* **Work required**:
Return every record below exactly as written.
----- Data under study
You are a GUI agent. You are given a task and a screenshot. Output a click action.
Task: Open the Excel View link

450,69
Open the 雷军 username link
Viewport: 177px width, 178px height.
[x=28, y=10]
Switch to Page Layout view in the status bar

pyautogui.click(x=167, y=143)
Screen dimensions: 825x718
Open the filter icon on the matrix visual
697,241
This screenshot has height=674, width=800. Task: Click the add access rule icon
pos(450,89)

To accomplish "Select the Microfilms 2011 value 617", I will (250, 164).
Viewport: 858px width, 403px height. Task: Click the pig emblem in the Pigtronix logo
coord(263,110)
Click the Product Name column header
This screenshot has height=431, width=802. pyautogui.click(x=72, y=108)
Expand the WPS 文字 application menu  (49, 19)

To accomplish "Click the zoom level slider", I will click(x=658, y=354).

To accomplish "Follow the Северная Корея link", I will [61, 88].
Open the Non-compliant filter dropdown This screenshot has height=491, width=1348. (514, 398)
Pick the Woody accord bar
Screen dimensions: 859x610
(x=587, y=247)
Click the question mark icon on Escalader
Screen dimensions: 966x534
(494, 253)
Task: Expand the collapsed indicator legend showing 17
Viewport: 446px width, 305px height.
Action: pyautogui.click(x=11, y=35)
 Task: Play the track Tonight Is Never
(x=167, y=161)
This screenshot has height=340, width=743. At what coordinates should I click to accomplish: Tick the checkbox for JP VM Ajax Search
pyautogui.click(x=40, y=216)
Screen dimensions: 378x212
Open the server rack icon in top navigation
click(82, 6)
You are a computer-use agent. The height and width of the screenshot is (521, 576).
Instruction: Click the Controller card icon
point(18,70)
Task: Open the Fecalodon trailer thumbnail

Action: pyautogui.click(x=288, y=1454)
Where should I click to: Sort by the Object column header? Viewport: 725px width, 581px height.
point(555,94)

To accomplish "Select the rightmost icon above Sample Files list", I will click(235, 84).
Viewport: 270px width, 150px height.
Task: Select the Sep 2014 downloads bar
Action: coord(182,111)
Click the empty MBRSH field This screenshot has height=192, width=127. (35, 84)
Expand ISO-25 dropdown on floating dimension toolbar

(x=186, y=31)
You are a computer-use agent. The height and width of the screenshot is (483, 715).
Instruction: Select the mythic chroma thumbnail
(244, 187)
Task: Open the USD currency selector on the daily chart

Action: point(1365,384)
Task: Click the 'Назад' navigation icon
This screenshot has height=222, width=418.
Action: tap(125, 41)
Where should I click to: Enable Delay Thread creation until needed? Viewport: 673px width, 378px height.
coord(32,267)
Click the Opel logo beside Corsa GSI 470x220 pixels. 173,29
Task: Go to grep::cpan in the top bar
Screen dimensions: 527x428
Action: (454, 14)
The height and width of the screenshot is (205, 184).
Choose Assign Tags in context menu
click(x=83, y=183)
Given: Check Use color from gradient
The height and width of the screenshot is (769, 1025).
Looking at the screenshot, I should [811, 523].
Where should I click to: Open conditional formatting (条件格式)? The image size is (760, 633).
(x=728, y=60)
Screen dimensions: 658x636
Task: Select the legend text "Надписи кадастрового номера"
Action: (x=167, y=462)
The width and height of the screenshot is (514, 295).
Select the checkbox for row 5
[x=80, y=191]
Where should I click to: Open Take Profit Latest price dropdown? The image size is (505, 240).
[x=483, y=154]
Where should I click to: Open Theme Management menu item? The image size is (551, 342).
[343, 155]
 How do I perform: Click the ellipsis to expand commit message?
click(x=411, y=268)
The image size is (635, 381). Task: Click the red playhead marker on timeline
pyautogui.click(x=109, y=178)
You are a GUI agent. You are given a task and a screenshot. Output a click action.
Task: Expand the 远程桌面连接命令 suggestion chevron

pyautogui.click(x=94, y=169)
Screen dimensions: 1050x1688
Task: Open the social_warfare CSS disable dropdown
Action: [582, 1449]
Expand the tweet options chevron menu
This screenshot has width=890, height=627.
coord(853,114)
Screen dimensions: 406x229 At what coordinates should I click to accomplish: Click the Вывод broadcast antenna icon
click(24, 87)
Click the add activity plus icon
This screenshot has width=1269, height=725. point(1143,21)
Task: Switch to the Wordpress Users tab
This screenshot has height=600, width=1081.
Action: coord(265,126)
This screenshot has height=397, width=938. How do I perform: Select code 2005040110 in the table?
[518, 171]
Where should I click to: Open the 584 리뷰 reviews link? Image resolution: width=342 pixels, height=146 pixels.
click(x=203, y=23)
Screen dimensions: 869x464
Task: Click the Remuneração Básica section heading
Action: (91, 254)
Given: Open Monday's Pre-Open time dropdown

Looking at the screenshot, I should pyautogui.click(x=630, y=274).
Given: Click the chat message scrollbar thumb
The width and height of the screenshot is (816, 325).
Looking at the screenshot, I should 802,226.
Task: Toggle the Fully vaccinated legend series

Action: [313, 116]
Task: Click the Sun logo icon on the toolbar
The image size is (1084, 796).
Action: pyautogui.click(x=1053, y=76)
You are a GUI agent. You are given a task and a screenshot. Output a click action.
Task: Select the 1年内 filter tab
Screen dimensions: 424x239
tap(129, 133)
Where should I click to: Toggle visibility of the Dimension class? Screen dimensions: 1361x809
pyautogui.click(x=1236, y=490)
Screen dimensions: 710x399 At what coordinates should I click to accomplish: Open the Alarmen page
----------
* **Answer to this problem**:
You are a GUI agent. You are given a task and a screenshot. Output a click action.
Task: Open the Excel View link

450,69
Open the 雷军 username link
Viewport: 177px width, 178px height.
[x=28, y=10]
Switch to Page Layout view in the status bar

pyautogui.click(x=167, y=143)
Screen dimensions: 825x718
Open the filter icon on the matrix visual
697,241
This screenshot has height=674, width=800. Task: Click the add access rule icon
pos(450,89)

To accomplish "Select the Microfilms 2011 value 617", I will (250, 164).
Viewport: 858px width, 403px height. Task: Click the pig emblem in the Pigtronix logo
coord(263,110)
Click the Product Name column header
This screenshot has height=431, width=802. pyautogui.click(x=72, y=108)
Expand the WPS 文字 application menu  (49, 19)

To accomplish "Click the zoom level slider", I will click(x=658, y=354).

To accomplish "Follow the Северная Корея link", I will [61, 88].
Open the Non-compliant filter dropdown This screenshot has height=491, width=1348. (514, 398)
Pick the Woody accord bar
Screen dimensions: 859x610
(x=587, y=247)
Click the question mark icon on Escalader
Screen dimensions: 966x534
(494, 253)
Task: Expand the collapsed indicator legend showing 17
Viewport: 446px width, 305px height.
Action: pyautogui.click(x=11, y=35)
 Task: Play the track Tonight Is Never
(x=167, y=161)
This screenshot has height=340, width=743. At what coordinates should I click to accomplish: Tick the checkbox for JP VM Ajax Search
pyautogui.click(x=40, y=216)
Screen dimensions: 378x212
Open the server rack icon in top navigation
click(82, 6)
You are a computer-use agent. The height and width of the screenshot is (521, 576).
Instruction: Click the Controller card icon
point(18,70)
Task: Open the Fecalodon trailer thumbnail

Action: pyautogui.click(x=288, y=1454)
Where should I click to: Sort by the Object column header? Viewport: 725px width, 581px height.
point(555,94)

To accomplish "Select the rightmost icon above Sample Files list", I will click(235, 84).
Viewport: 270px width, 150px height.
Task: Select the Sep 2014 downloads bar
Action: coord(182,111)
Click the empty MBRSH field This screenshot has height=192, width=127. (35, 84)
Expand ISO-25 dropdown on floating dimension toolbar

(x=186, y=31)
You are a computer-use agent. The height and width of the screenshot is (483, 715).
Instruction: Select the mythic chroma thumbnail
(244, 187)
Task: Open the USD currency selector on the daily chart

Action: point(1365,384)
Task: Click the 'Назад' navigation icon
This screenshot has height=222, width=418.
Action: tap(125, 41)
Where should I click to: Enable Delay Thread creation until needed? Viewport: 673px width, 378px height.
coord(32,267)
Click the Opel logo beside Corsa GSI 470x220 pixels. 173,29
Task: Go to grep::cpan in the top bar
Screen dimensions: 527x428
Action: (454, 14)
The height and width of the screenshot is (205, 184).
Choose Assign Tags in context menu
click(x=83, y=183)
Given: Check Use color from gradient
The height and width of the screenshot is (769, 1025).
Looking at the screenshot, I should [811, 523].
Where should I click to: Open conditional formatting (条件格式)? The image size is (760, 633).
(x=728, y=60)
Screen dimensions: 658x636
Task: Select the legend text "Надписи кадастрового номера"
Action: (x=167, y=462)
The width and height of the screenshot is (514, 295).
Select the checkbox for row 5
[x=80, y=191]
Where should I click to: Open Take Profit Latest price dropdown? The image size is (505, 240).
[x=483, y=154]
Where should I click to: Open Theme Management menu item? The image size is (551, 342).
[343, 155]
 How do I perform: Click the ellipsis to expand commit message?
click(x=411, y=268)
The image size is (635, 381). Task: Click the red playhead marker on timeline
pyautogui.click(x=109, y=178)
You are a GUI agent. You are given a task and a screenshot. Output a click action.
Task: Expand the 远程桌面连接命令 suggestion chevron

pyautogui.click(x=94, y=169)
Screen dimensions: 1050x1688
Task: Open the social_warfare CSS disable dropdown
Action: [582, 1449]
Expand the tweet options chevron menu
This screenshot has width=890, height=627.
coord(853,114)
Screen dimensions: 406x229 At what coordinates should I click to accomplish: Click the Вывод broadcast antenna icon
click(24, 87)
Click the add activity plus icon
This screenshot has width=1269, height=725. point(1143,21)
Task: Switch to the Wordpress Users tab
This screenshot has height=600, width=1081.
Action: coord(265,126)
This screenshot has height=397, width=938. How do I perform: Select code 2005040110 in the table?
[518, 171]
Where should I click to: Open the 584 리뷰 reviews link? Image resolution: width=342 pixels, height=146 pixels.
click(x=203, y=23)
Screen dimensions: 869x464
Task: Click the Remuneração Básica section heading
Action: (91, 254)
Given: Open Monday's Pre-Open time dropdown

Looking at the screenshot, I should pyautogui.click(x=630, y=274).
Given: Click the chat message scrollbar thumb
The width and height of the screenshot is (816, 325).
Looking at the screenshot, I should 802,226.
Task: Toggle the Fully vaccinated legend series

Action: [313, 116]
Task: Click the Sun logo icon on the toolbar
The image size is (1084, 796).
Action: pyautogui.click(x=1053, y=76)
You are a GUI agent. You are given a task and a screenshot. Output a click action.
Task: Select the 1年内 filter tab
Screen dimensions: 424x239
tap(129, 133)
Where should I click to: Toggle visibility of the Dimension class? Screen dimensions: 1361x809
pyautogui.click(x=1236, y=490)
Screen dimensions: 710x399 At what coordinates should I click to accomplish: Open the Alarmen page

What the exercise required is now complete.